Q: What is your favorite area of certification? 
A: My favorite area of certification is Access Consciousness. I currently offer two techniques under this modality. They are very effective in changing people’s mindsets and lives.

Q: What is your most valued tool in your “toolbox”? 
A: Access Bars because it changes your belief systems and limiting thoughts without you having to do anything! It’s automatic, it’s quick, and it’s noticeable! [NOTE: Access Bars are 32 bars of energy that run through and around your head that connect to different aspects of your life. Examples: creativity, control, communication, healing, kindness/gratitude/peace, etc.]

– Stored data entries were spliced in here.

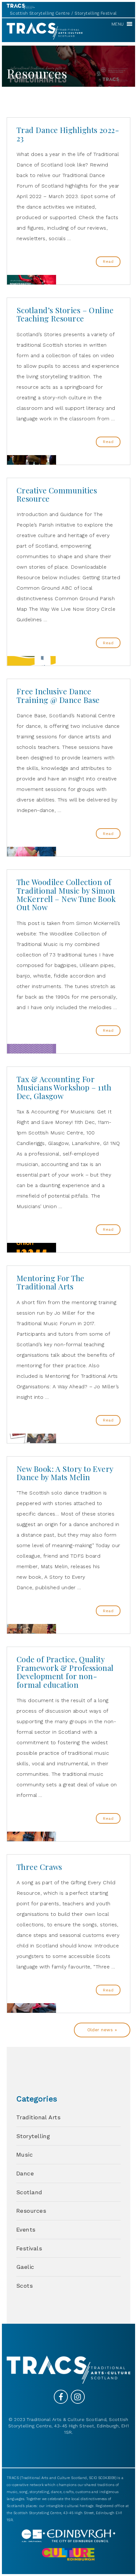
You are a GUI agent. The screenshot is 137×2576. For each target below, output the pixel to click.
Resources (31, 2210)
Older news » (102, 2029)
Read (108, 261)
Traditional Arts (38, 2117)
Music (24, 2154)
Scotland (29, 2192)
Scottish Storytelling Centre (40, 13)
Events (26, 2229)
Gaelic (25, 2266)
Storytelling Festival (96, 13)
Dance (25, 2173)
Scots (24, 2285)
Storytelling (33, 2136)
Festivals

Q: Is there anything else you would like to share with my readers?
A: Yes! I am also the proud co-owner of spiritual retreats with my partner Rob Pritchard. We have a spiritual retreat coming up in October that I hope your readers can join us for called The Awakened Life Retreat. We also have an annual New Year, New You workshop in January! I love retreat work because it brings a deeper dive into healing and reflection that regular appointments cannot.

Uma’s Background: owner of Lotus Wellness Center, spiritual teacher, psychic and spiritual medium, master energy healer, consciousness speaker, and author of The Awakened Life (available through Amazon). Uma’s designation of master healer comes from her experience training for over 10 years consistently in metaphysics education and earning 40 certifications (and counting)! Also, she has personally worked on over 10,000 clients.